Gus Dur dalam Kenangan Kang Sobary
loading...
A
A
A
Kepergian Gus Dur memang meninggalkan banyak kesan bagi sahabat dan pengagumnya 11 tahun silam. Puluhan judul buku tentang cucu pendiri NU itu pun tumbuh bak cendawan di musim hujan. Ragam tulisannya pun beragam. Dari kesaksian atas sepak terjang Gus Dur hingga penafsiran atas berbagai ide, langkah, dan gagasan mantan Ketua Umum PBNU itu di ranah sosial, politik, budaya, dan humor. Tulisan-tulisan lama Gus Dur di berbagai media baik jurnal, koran, majalah, pun diterbitkan kembali. (Baca Juga : Kangen Humor Gus Dur)
Sudut pandang (angle) yang dipilih para penulis buku-buku Gus Dur umumnya senada. Rata-rata pengarang buku-buku itu menunjukkan kekaguman dan rasa hormat mendalam kepada sosok putra menteri agama pertama RI tersebut. Kondisi ini wajar mengingat sebagian besar penulis buku-buku tentang Gus Dur berasal dari kalangan nahdliyin. Fokus pembahasan umumnya mencoba menafsirkan ide, pemikiran, dan langkah Gus Dur. Sedangkan gaya tulisan sebagian besar mengunakan gaya penulisan artikel ilmiah yang cenderung kaku. Disusun berdasarkan ide-ide besar Gus Dur baik terkait pluralisme, NU, PKB, dan beberapa ide kebangsaan sang kiai presiden.

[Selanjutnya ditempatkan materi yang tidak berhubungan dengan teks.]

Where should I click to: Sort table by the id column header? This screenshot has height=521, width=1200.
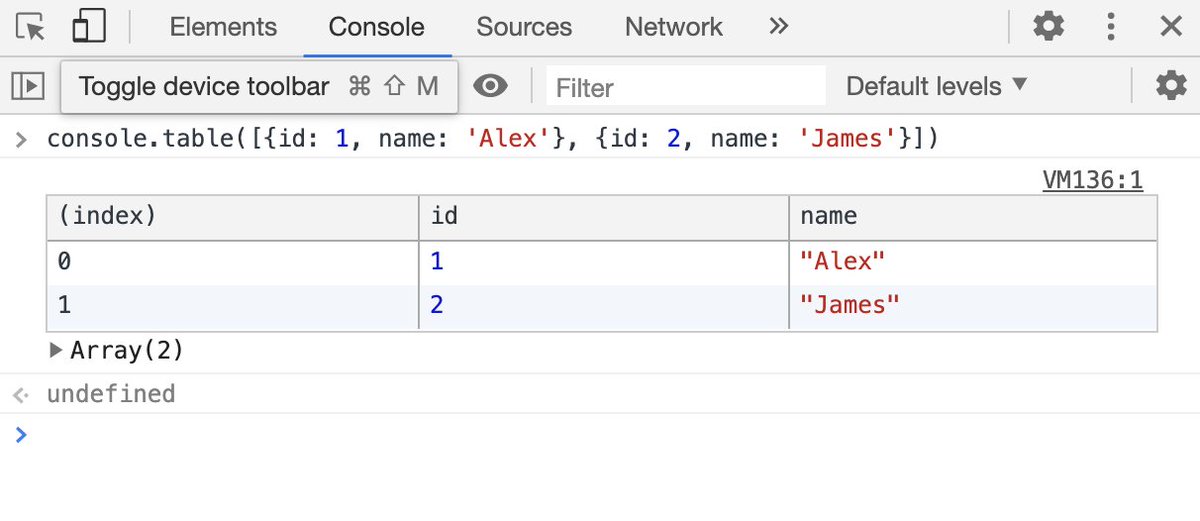tap(602, 216)
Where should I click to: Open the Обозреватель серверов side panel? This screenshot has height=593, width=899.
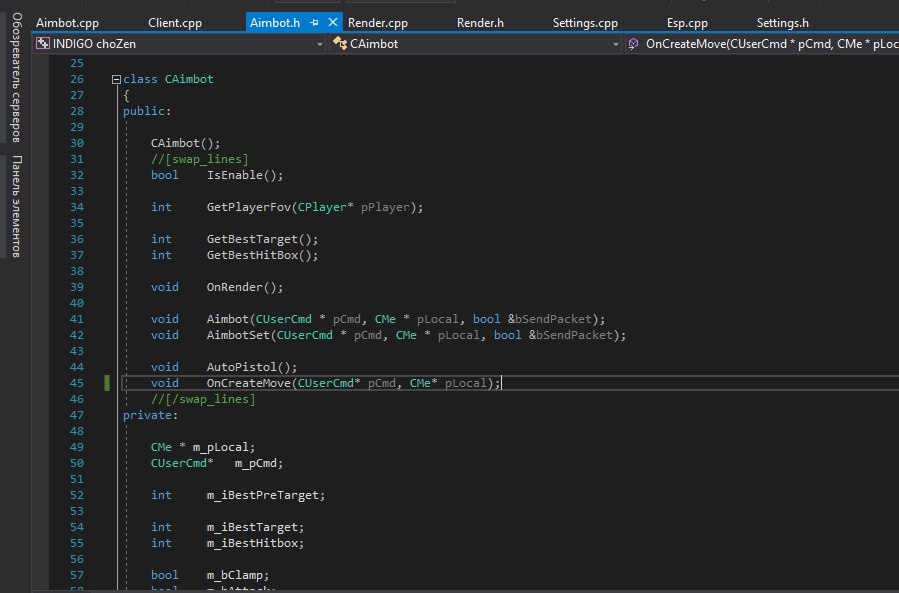[x=15, y=79]
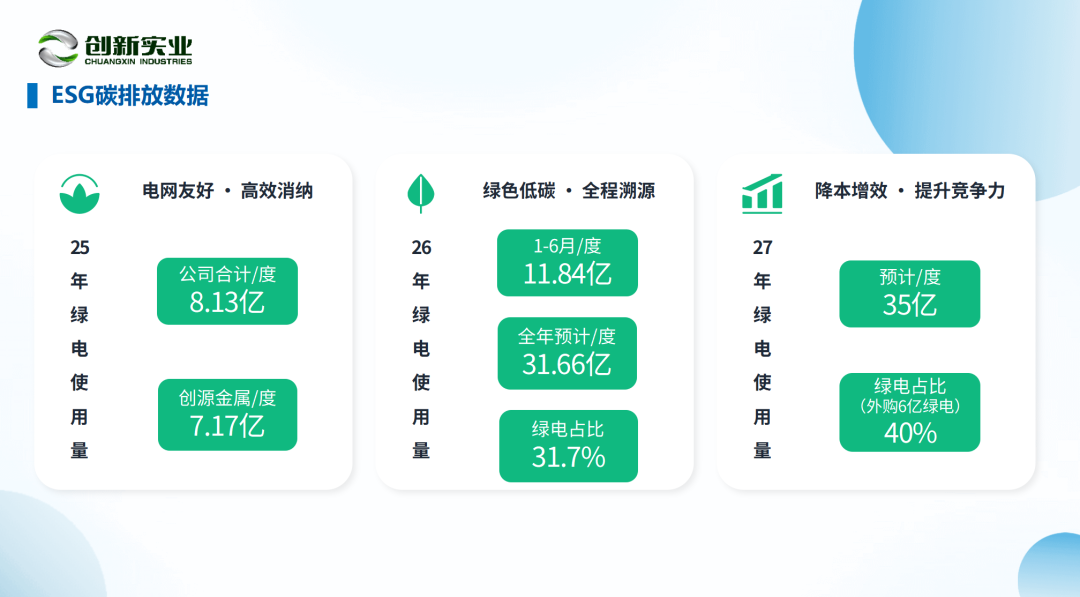Select the 降本增效·提升竞争力 heading
This screenshot has height=597, width=1080.
910,191
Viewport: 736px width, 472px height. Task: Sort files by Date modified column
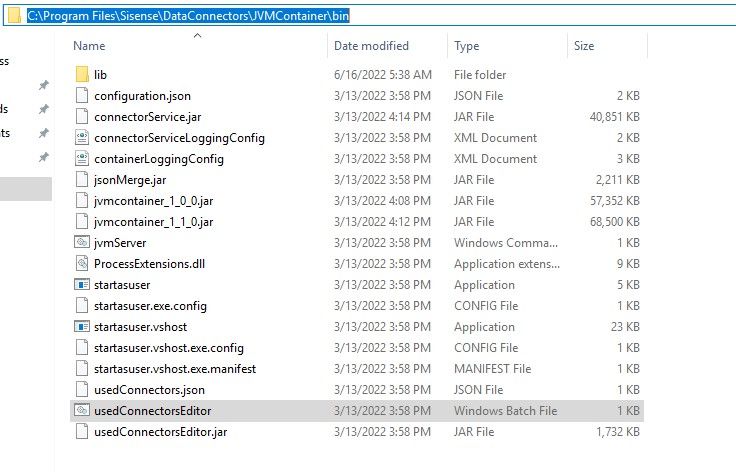click(372, 46)
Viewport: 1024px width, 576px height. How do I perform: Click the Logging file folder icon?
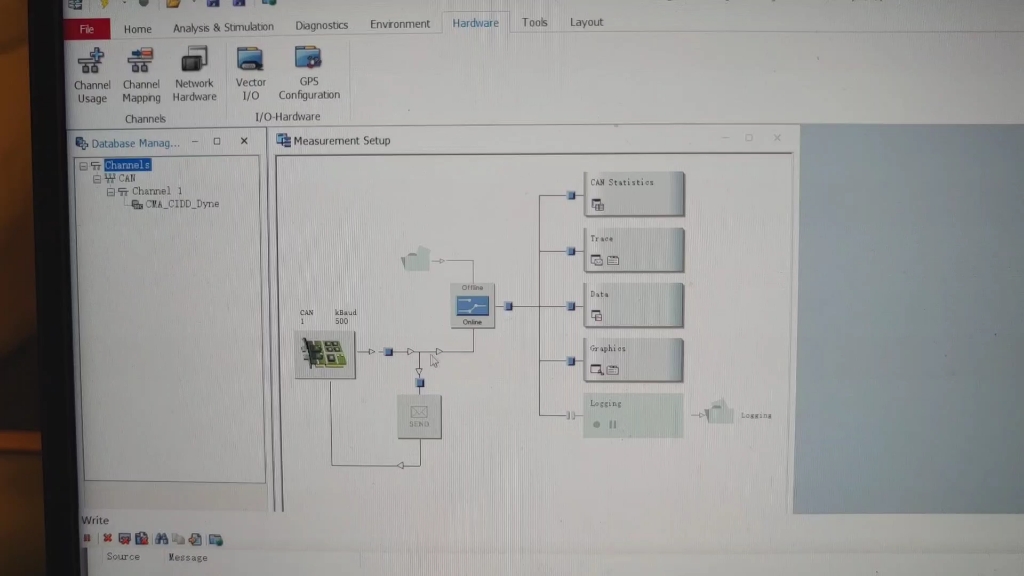tap(720, 412)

Mohamad Sobary dalam buku Jejak Guru Bangsa menawarkan hal berbeda. Salah satu sobat karib Gus Dur ini tidak mencoba menganalisa atau menafsirkan langkah dan pemikiran ketua dewan syura PKB tersebut. Pria yang akrab disapa Kang Sobary itu hanya mencoba mengajak pembaca untuk menyaksikan babakan penting dalam hidup Gus Dur. Gaya penulisannya pun lebih mirip dengan novel. Di sana ada dialog baik antara Gus Dur dengan guru-gurunya maupun dialog antara Kang Sobary sendiri dengan sang guru bangsa tersebut.
Dalam prolog-nya, mantan Ketua LKBN Antara itu menegaskan jika dirinya tidak bermaksud untuk menjadi penafsir pemikir dan langkah Gus Dur. Dia takut, jika penafsiran tersebut malah mempersempit atau memperlebar ide atau langkah Gus Dur sendiri. Peneliti LIPI itu hanya ingin mengajak pembaca ikut “berjalan” di belakang Gus Dur dan bersama-sama menjadi saksi atas titik-titik penting dalam hidup pria kelahiran Denanyar, Jombang itu. Titik-titik penting yang menjadi latar kehidupan Gus Dur. Latar yang mungkin menjadi penjelas sepak terjang Gus Dur yang dianggap nyeleneh.
Kendati berusaha seminimal mungkin menjaga agar tidak melakukan tafsir atas Gus Dur, Kang Sobary sendiri pun mengaku, jika karyanya tidak bisa lepas dari potensi “bias”. Pemilihan peristiwa atau kejadian penting dalam kehidupan Gus Dur yang menjadi titik tolak pembahasan tiap bab, bisa jadi merupakan subyektifitas dari aktivis lembaga swadaya masyarakat (LSM) tersebut. Secara umum Kang Sobary memilah babakan hidup penting Gus Dur ke dalam beberapa bagian. Pertama saat Gus Dur mondok di Krapyak Jogjakarta, dan Tegalrejo Magelang. Kemudian saat Gus Dur aktif di dunia LSM. Lalu saat Gus Dur menjadi ketua umum PBNU, dan seputar pengangkatan Gus Dur menjadi Presiden RI.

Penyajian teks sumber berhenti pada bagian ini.